• **Short task**
Edit the records that begin at the line containing "Task: Switch to the Yahoo mail tab" and stop after the line containing "Action: click(x=150, y=20)". Replace "Yahoo mail" with "Outlook mail", keep everything else the same, and leave the pictures out.

• **Dataset records**
** Begin **
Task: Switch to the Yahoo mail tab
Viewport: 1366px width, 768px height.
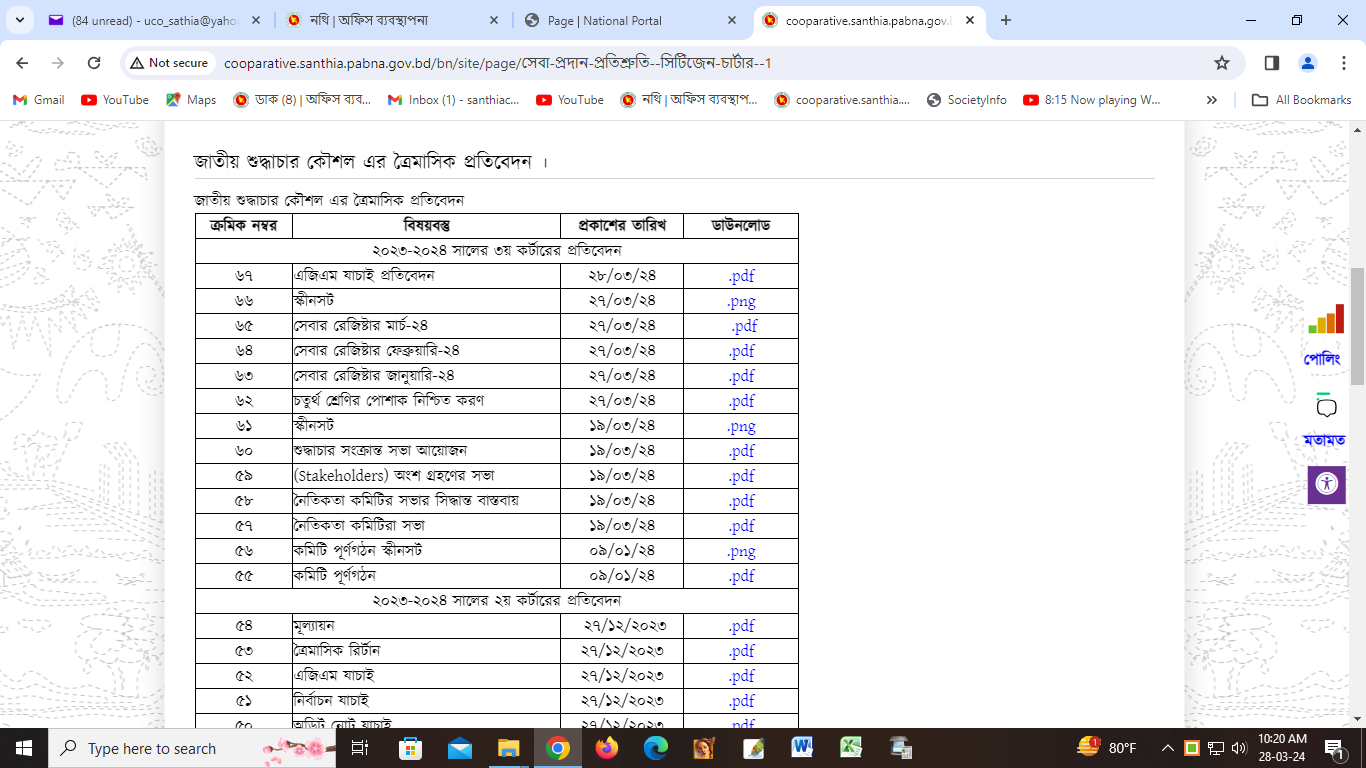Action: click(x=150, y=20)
** End **
** Begin **
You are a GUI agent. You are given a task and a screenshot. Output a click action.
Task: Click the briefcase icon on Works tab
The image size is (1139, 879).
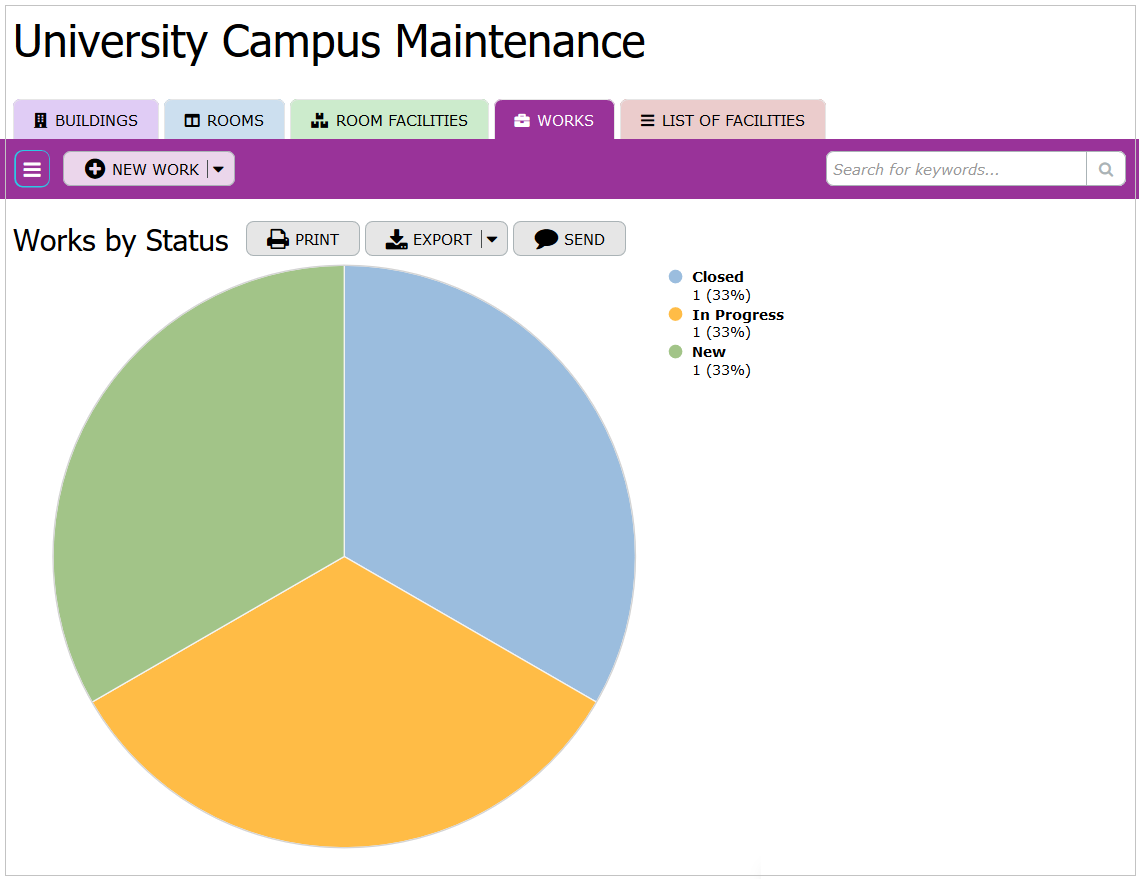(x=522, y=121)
** End **
• **Correct response**
Task: Switch to the Outlook mail tab
Viewport: 1366px width, 768px height.
Action: click(x=150, y=20)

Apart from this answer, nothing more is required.